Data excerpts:
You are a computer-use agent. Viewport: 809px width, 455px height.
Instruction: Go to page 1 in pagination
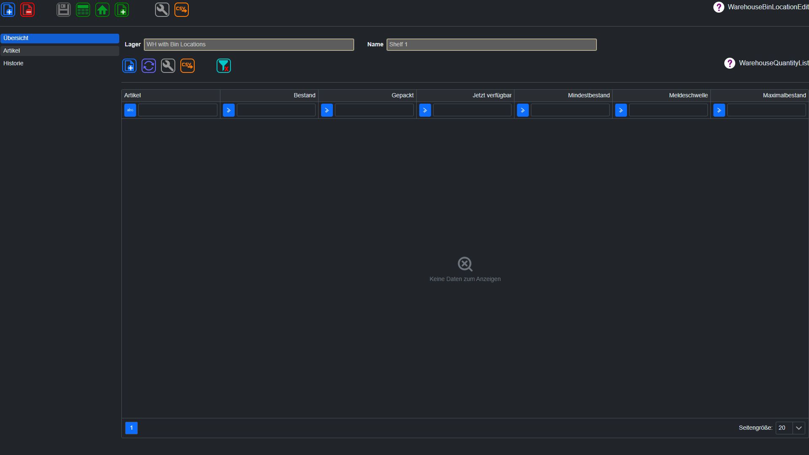click(x=131, y=428)
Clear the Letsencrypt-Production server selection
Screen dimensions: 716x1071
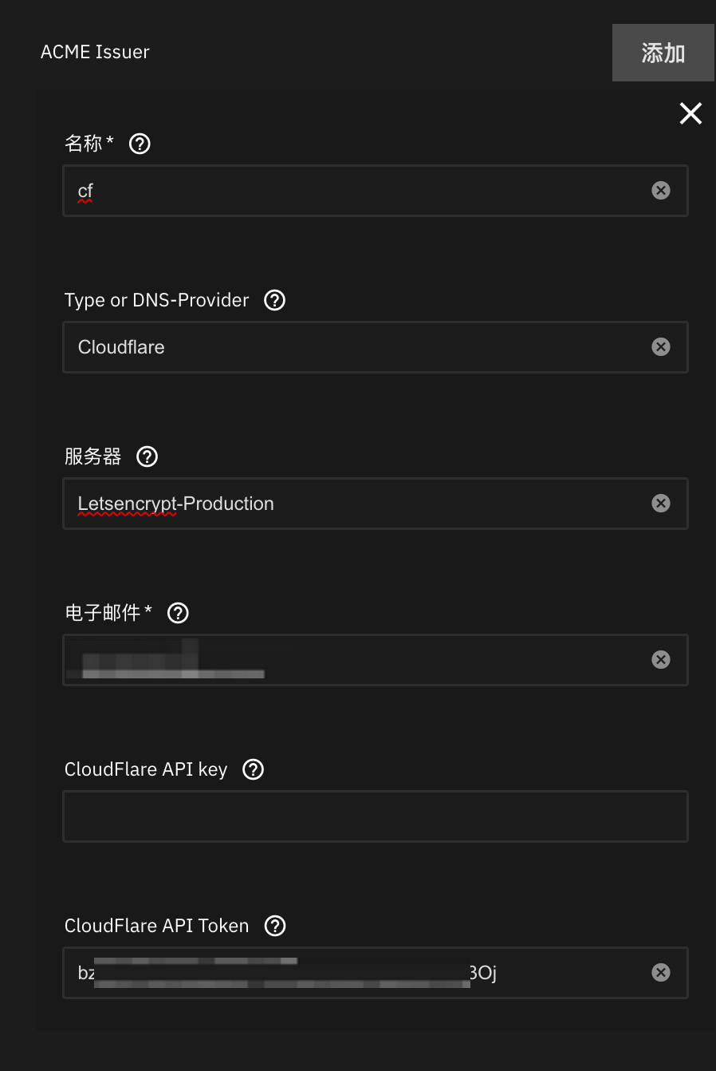click(661, 504)
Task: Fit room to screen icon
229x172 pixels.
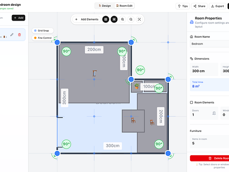Action: [139, 20]
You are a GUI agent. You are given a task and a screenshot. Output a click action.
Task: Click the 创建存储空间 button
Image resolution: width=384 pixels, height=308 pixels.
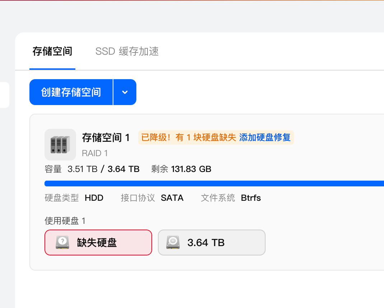[71, 92]
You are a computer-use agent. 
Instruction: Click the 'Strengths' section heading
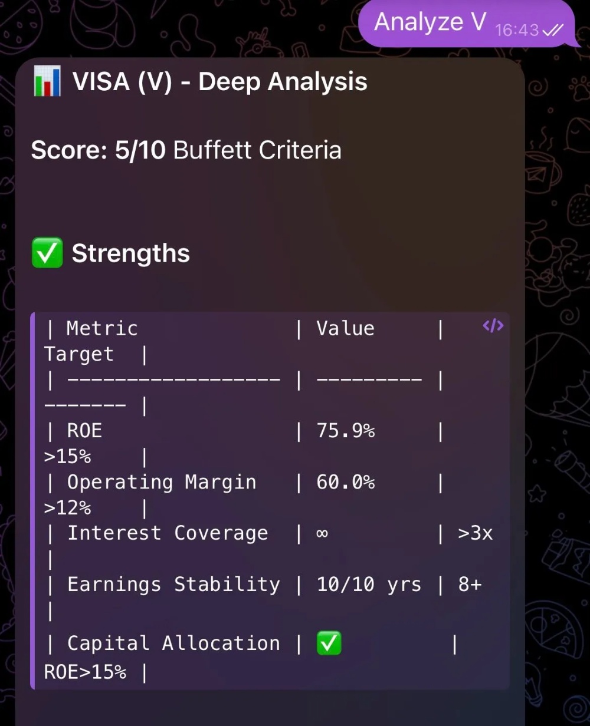pos(130,254)
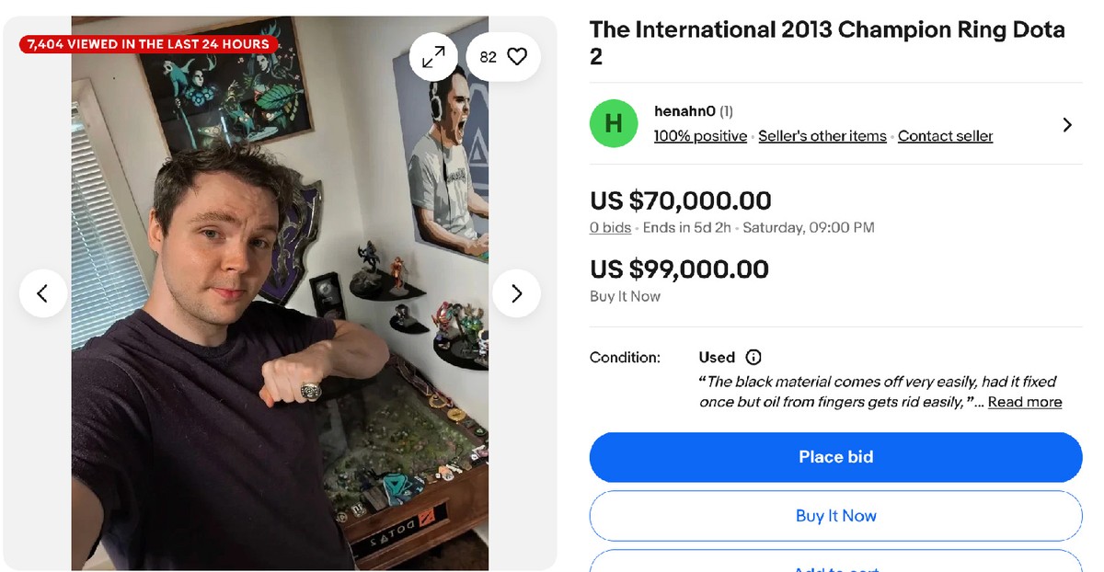This screenshot has height=572, width=1104.
Task: Open henahn0 seller profile name
Action: point(684,111)
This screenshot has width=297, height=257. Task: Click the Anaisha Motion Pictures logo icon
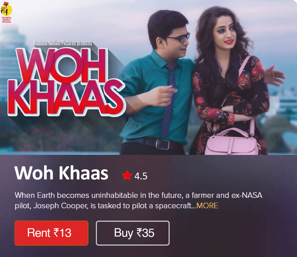pos(6,12)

Problem to work on
Would you return the records exactly as written, minus any image?

Written solution
You are a computer-use agent. Viewport: 809px width, 455px height.
Instruction: Go to page 1 in pagination
click(x=131, y=428)
Clear the Letsencrypt-Production server selection
Screen dimensions: 716x1071
click(661, 504)
Task: Fit room to screen icon
229x172 pixels.
Action: [139, 20]
You are a GUI agent. You are given a task and a screenshot. Output a click action.
Task: Click the 创建存储空间 button
Image resolution: width=384 pixels, height=308 pixels.
[71, 92]
You are a computer-use agent. 
Instruction: Click the 'Strengths' section heading
pos(130,254)
This screenshot has height=572, width=1104.
Task: Open henahn0 seller profile name
Action: point(684,111)
This screenshot has width=297, height=257. Task: Click the Anaisha Motion Pictures logo icon
pos(6,12)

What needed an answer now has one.